# Elastic ceramic knife



## Knivperson

Just noticed this from KKnives @Roman on instagram. Read the text as well.


----------



## Rangen

Quite an impressive step forward. He didn't mention the drawback that caused my first ceramic knife to be my last ceramic knife: I can't sharpen the thing.


----------



## Knivperson

He writes in the comments that he sharpen it with diamond stones.


----------



## Rangen

Knivperson said:


> He writes in the comments that he sharpen it with diamond stones.



So he does. I heard people say that about the original ceramic knives (I had a Kyocera black), but I never had any luck sharpening it on diamonds. Maybe this new stuff is different that way.

In this video, outdoors55 spends something like 8 hours trying to sharpen a Kyocera white. Worth a watch.


----------



## Migraine

Damn that looks pretty insane.


----------



## Chopper88

Why another topic? 






76.6 HCR knife


What are your thoughts on this? Pretty impressive, I think:




www.kitchenknifeforums.com


----------



## Barmoley

Rangen said:


> So he does. I heard people say that about the original ceramic knives (I had a Kyocera black), but I never had any luck sharpening it on diamonds. Maybe this new stuff is different that way.
> 
> In this video, outdoors55 spends something like 8 hours trying to sharpen a Kyocera white. Worth a watch.

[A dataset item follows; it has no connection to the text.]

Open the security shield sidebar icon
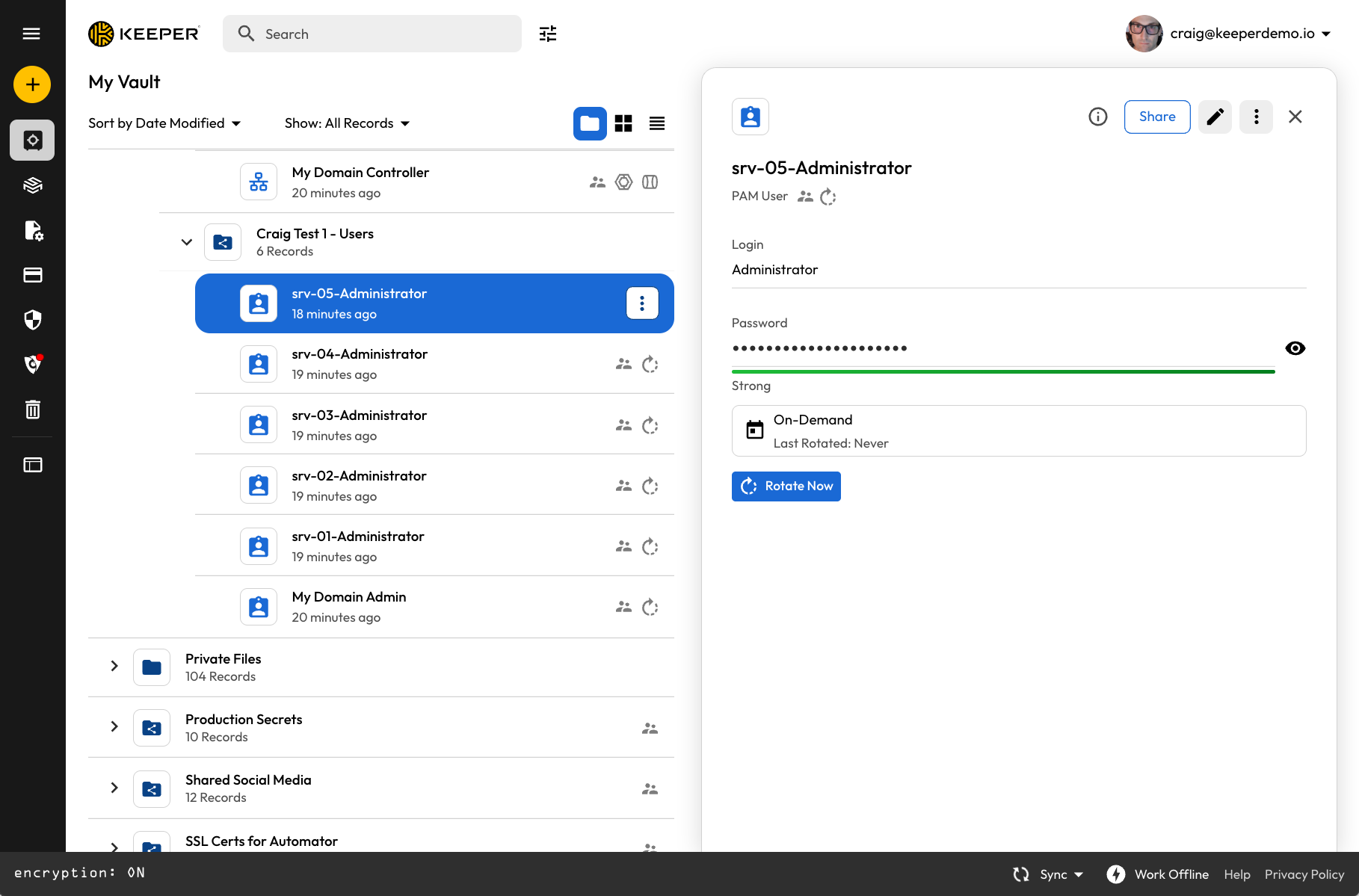The image size is (1359, 896). tap(32, 320)
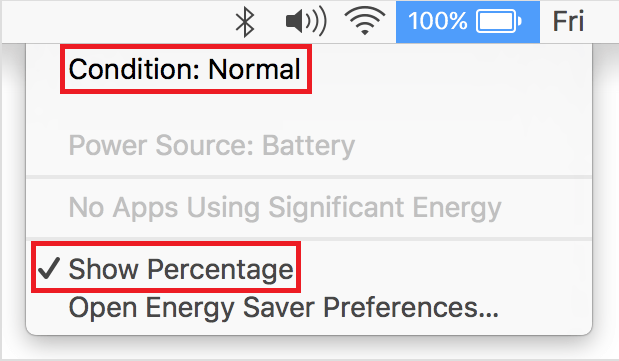Select Power Source: Battery entry
This screenshot has width=619, height=361.
click(212, 146)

Roman said you need fresh quality diamond stones to sharpen. Also said these strop surprisingly well on 3 and 5 micron.


----------



## Knivperson

Chopper88 said:


> Why another topic?
> 
> 
> 
> 
> 
> 
> 76.6 HCR knife
> 
> 
> What are your thoughts on this? Pretty impressive, I think:
> 
> 
> 
> 
> www.kitchenknifeforums.com


It's not the same knife, is it? If so, sorry. Just posted it because I liked the discussion last time.


----------



## mooncake

I do not recommend using ceramic knives as it is too hard and very low toughness . It cannot tolerate any impact . Besides, usually need to be sharpened by diamond coating stone that is expensive .


----------



## Migraine

mooncake said:


> I do not recommend using ceramic knives as it is too hard and very low toughness . It cannot tolerate any impact .



Watch the video lol


----------



## Knivperson

This is the post on instagram:

"

Yes, this is elastic ceramic. It is extremely hard (76 Rockwell C), but also tough and bends like metal. It is a very new, groundbreaking innovation which I think will solve many engineering problems. The part I played in development was tiny and only consisted of solving knife relevant problems. That being said, I am honored and proud to introduce this material to the knife world and being able to make knives from it.

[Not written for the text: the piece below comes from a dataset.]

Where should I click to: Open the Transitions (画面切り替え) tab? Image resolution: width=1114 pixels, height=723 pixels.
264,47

A few words about ceramic knives:

Ceramic knives already popped up in the mid 1980ies, delivering unprecedented edge retention. Until today however, they weren't able to gather a big following. This is because despite the extreme edge retention ceramic offers, ordinary ceramic is brittle and knives made from tend to snap if bent only by the slightest amount or shatter if dropped on the floor. They also tend to chip when wedged/twisted on a cutting board or touching bone. It is because of these numerous drawbacks that we don't see ceramic knives widely in use.

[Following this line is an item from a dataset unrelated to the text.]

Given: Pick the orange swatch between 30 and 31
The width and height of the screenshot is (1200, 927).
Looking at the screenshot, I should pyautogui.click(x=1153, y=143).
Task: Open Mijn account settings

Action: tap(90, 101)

This new, elastic ceramic however resolves all these problems as the video demonstrates. Users don't need to treat knives made from it like raw eggs anymore. Knives made from this elastic ceramic can be dropped, flexed and wedged on a cutting board without any issues – just like a normal steel knife!

And, due to the blade being ceramic, of course the knife can be left soaking wet indefinitely without any concerns about corrosion.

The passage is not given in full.